Omar Benlaala, auteur par ailleurs d'un récit autobiographique sur son expérience précoce de la « radicalisation islamiste » dans la France de ce début du XXIe siècle, entreprend ici de rapporter les mémoires de la migration de son père, Kabyle venu à Paris comme maçon et devenu enfin syndicaliste. Peut-être par le hasard du nom du lieu où se sont déroulés les entretiens, il découvre une multiplicité d'analogies entre le parcours migratoire paternel et celui de Martin Nadaud, lui aussi immigré à Paris depuis la Creuse dans la première moitié du XIXe siècle, lui aussi maçon devenu député et promoteur de la loi de 1898 sur les accidents du travail.
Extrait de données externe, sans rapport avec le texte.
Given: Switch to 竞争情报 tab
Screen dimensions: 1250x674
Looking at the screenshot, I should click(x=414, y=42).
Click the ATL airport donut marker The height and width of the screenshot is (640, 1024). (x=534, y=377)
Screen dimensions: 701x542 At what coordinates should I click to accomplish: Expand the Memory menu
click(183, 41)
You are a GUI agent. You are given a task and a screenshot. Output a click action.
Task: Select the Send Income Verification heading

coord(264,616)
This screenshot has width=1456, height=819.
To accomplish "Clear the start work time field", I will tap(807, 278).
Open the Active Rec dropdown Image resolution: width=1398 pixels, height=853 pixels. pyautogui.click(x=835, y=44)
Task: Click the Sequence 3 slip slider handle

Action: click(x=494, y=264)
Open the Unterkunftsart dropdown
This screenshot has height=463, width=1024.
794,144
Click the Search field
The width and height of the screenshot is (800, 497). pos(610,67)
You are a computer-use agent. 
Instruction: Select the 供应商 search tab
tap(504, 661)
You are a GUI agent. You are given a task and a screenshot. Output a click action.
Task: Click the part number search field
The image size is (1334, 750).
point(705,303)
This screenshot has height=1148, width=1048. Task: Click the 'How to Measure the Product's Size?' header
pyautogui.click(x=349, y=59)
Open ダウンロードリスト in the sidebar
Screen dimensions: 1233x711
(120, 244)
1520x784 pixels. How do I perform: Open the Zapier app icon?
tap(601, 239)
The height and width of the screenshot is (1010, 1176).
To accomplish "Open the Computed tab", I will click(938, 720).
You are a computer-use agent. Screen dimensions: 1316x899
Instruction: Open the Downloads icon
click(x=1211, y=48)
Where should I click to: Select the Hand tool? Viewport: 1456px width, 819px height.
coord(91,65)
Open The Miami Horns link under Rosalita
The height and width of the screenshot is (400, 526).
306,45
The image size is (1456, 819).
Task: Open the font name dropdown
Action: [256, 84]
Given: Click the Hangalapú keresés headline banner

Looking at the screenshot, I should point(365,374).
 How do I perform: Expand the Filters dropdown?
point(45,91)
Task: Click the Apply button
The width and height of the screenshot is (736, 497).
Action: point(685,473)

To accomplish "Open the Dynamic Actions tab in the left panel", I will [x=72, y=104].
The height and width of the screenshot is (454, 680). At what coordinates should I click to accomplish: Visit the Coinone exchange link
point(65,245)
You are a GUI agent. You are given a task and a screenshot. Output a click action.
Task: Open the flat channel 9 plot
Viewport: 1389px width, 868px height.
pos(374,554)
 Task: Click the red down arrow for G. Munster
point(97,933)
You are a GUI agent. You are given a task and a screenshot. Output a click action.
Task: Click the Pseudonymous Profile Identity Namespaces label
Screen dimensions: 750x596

Les deux récits, à la première personne, s'alternent et se croisent savamment, pour mettre en évidence les invariants multiples dans les tribulations et l'ostracisme subis par les deux hommes, à environ cent ans d'écart ; ce n'est qu'avec une grande parcimonie et discrétion filiale que l'auteur ajoute sa propre voix, en italiques et qu'il tente, presque sans succès, de recueillir aussi la parole maternelle.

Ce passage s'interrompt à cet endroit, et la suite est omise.